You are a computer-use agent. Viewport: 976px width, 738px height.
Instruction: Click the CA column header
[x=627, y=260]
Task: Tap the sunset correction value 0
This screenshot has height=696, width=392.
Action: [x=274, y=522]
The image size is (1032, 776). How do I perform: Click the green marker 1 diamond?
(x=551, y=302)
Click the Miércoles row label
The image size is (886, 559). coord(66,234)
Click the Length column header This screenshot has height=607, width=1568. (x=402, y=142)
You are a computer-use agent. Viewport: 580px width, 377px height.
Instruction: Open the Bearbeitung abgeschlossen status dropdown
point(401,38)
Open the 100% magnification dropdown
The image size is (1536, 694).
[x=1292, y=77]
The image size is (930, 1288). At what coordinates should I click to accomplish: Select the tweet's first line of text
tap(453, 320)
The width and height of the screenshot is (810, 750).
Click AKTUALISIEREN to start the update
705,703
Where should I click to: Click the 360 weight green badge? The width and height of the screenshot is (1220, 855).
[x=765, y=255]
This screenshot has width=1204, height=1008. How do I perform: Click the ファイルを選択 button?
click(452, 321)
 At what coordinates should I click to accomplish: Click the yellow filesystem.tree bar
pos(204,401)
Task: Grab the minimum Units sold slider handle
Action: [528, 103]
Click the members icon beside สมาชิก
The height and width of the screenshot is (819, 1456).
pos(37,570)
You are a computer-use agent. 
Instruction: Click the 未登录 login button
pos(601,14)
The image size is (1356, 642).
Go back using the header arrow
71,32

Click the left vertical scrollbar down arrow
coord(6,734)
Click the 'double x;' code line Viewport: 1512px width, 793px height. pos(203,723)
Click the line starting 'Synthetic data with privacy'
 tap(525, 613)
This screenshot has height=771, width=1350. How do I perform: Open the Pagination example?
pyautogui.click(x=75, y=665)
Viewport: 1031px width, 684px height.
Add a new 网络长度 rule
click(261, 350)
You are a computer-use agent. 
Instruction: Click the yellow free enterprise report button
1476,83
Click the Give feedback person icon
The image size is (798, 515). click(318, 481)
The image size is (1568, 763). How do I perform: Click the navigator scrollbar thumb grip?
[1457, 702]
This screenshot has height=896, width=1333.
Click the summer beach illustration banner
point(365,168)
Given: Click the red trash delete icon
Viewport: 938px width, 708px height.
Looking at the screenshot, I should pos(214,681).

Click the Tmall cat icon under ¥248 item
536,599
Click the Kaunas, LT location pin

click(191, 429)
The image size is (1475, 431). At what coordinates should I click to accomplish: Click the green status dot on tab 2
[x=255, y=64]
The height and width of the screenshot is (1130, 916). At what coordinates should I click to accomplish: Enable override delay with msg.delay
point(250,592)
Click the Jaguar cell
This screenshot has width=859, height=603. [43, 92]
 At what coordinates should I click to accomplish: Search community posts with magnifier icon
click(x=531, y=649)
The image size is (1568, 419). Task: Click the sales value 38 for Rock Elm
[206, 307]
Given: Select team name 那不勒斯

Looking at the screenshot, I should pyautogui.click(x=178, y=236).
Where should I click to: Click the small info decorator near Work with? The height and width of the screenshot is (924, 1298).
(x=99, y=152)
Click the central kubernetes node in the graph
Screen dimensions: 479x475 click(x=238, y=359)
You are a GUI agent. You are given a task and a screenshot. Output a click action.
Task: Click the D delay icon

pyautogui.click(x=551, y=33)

========

[Brief]:
For every line of the records that has the word "agent" in it, make a copy.

[Answer]:
You are a computer-use agent. Viewport: 976px width, 738px height.
You are a computer-use agent. Viewport: 580px width, 377px height.
You are a computer-use agent. 
You are a computer-use agent. 
You are a GUI agent. You are given a task and a screenshot. Output a click action.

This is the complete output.